Farmers' fixed costs and cash expenditures to other industries are mounting ; crop failures on successive years can now liquidate a farmer with a substantial investment and equity. The risk of farming has increased with the increased dependence of the farmer on other industries.

The farmer's income has been restricted by the changing times. No longer can he profitably raise a few fryers, the egg and dairy industry are now specialized to an extent that efficient operation is out of reach of a small farmer who would turn to eggs or milk cows during crop failures or as a supplemental income.

Truck and fruit as a source of income in our community is gone because of insects and competition.

Insects, competition and allotments have reduced the incomes for a small farmer from cotton.

Nine years without a corn crop has made the hog situation anything but favorable.

Grain and cattle are the mainstay of many general farmers in this community, their income reduced by allotments and low prices.

We need a program designed to make it possible for a farmer to make a decent living with an average investment of capital and effort, not one that serves to reduce the number of people farming, while increasing the amount of the capital required to farm to a degree out of proportion to what is the rule in other private enterprise forms of business endeavor.

I suggest that we first correct the trend toward riding the farmers with unfavorable publicity, and give the public a picture of all other supports, subsidies and tariffs and some idea of the relationship that actually exists, while pointing out that any support a farmer gets, requires first that he produce.

Secondly, we need a legislative program that no longer groups all farmers in one group, but treats the highly specialized phases of agriculture, where crop production is not involved, separately.

Third, we need a State Department program that will give more consideration to the present plight of the farmer, one that will require the industries that benefit most from the programs of tariff, foreign policy, and trade agreements to carry a proportionate share of the burden that is placed by these State Department activities on the farmers of this country, and one that will exploit the world market possibilities for agriculture as well as for other industry and not restrict them.

The farmer that raises a sow and 14 pigs contributes more real wealth to the economy than the man that tightens the same nuts on the left rear wheel of a vehicle on the assembly line for a guaranteed annual wage. Let's treat him accordingly.

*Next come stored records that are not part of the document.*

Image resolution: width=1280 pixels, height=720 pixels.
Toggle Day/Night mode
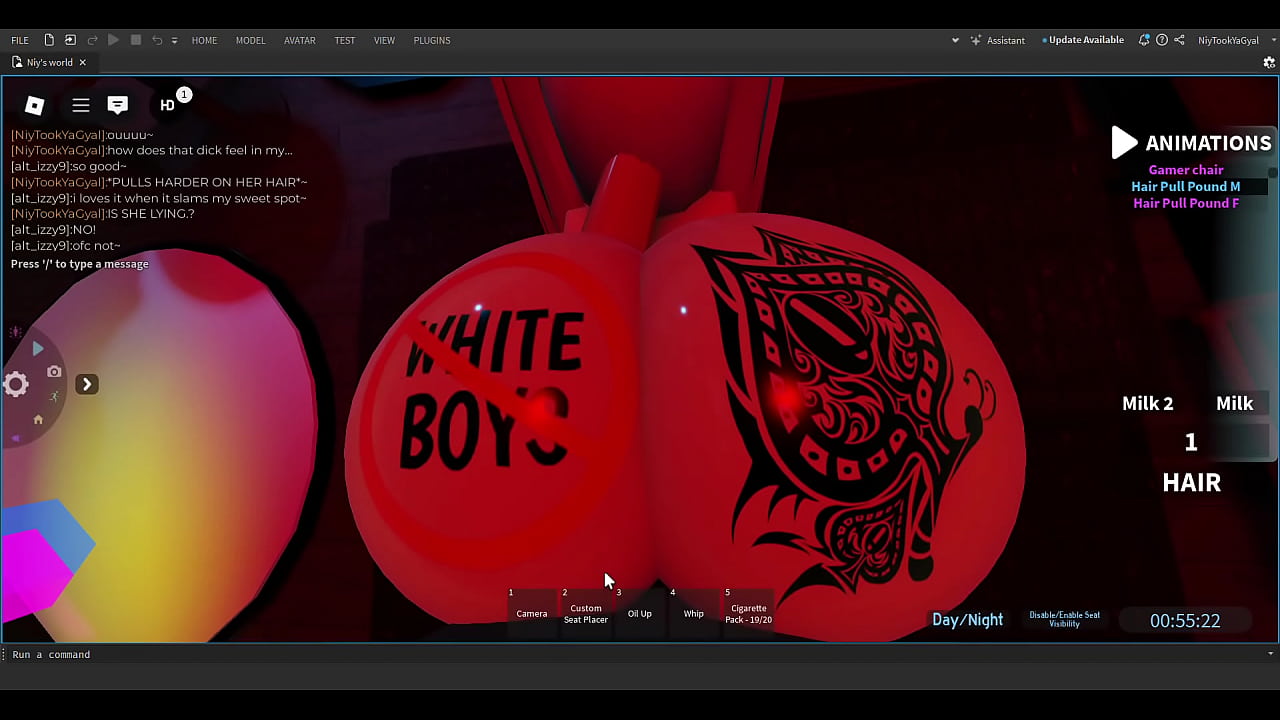coord(967,620)
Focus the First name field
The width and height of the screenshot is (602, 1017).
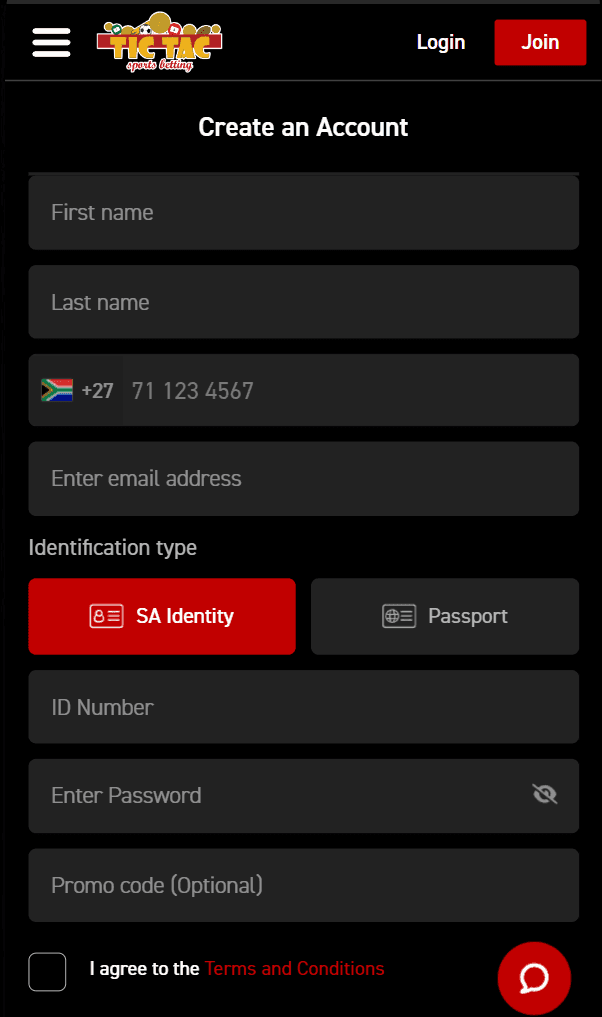[x=303, y=212]
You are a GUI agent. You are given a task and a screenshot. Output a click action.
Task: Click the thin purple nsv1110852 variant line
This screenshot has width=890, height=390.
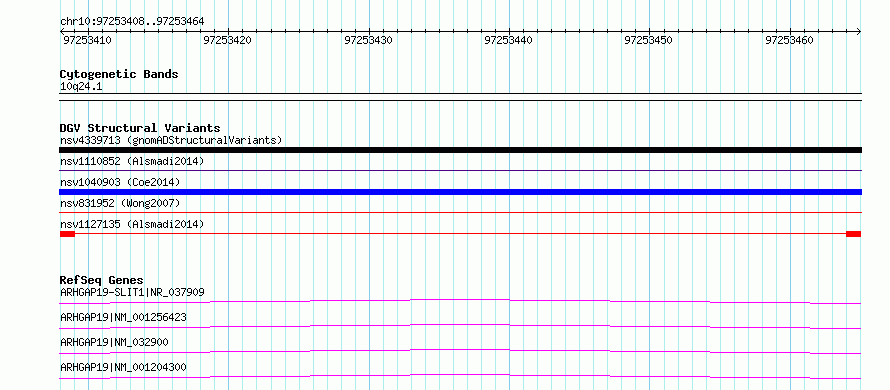coord(460,170)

Supports, subsidies and tariffs are our way of operating this great country; the farmer could possibly withstand the dropping of all types of protection as well or better than most people. We would not want to return to a standard of living that would result from a complete reversal of the trend for supporting the economy where it needs it.

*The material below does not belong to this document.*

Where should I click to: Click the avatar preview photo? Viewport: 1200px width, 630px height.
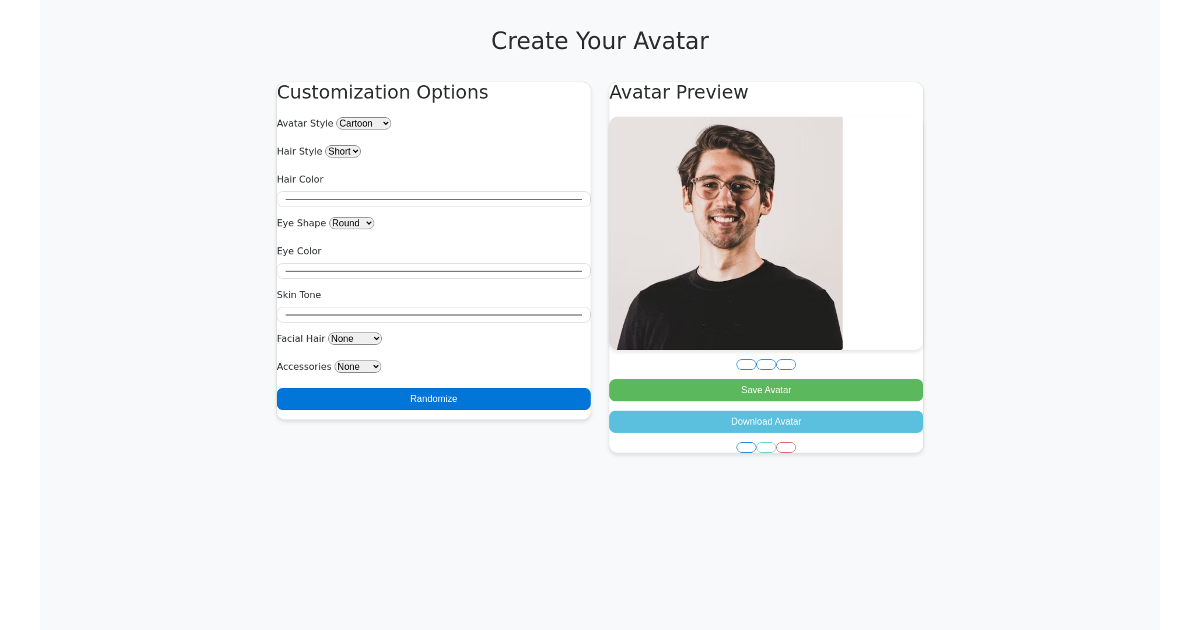(726, 232)
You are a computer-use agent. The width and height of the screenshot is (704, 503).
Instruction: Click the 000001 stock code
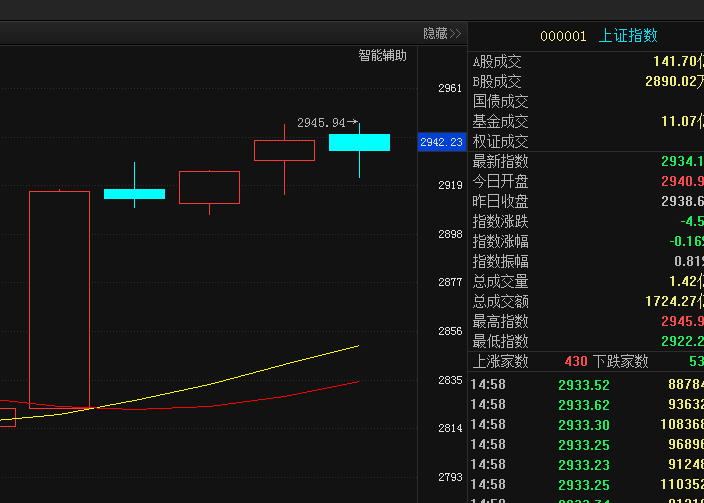point(563,36)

Because he has done his job too well, we have the farmer paying a penalty.

STATEMENT FILED BY FRANK CONNER, KEYES, OKLA. I homesteaded in what is known Cimarron County, Okla., in 1906. Been farming here ever since. I sold wheat in the 1930's for 24 cents per bushel. We had no support price then; but we had overproduction. We farmers are entitled to 100 percent of parity; we sure pay parity plus on everthing we buy. If we can get 90 percent of parity on our basic crops, I am very well satisfied with the program we have. Cut acreages till demand catches up with supply.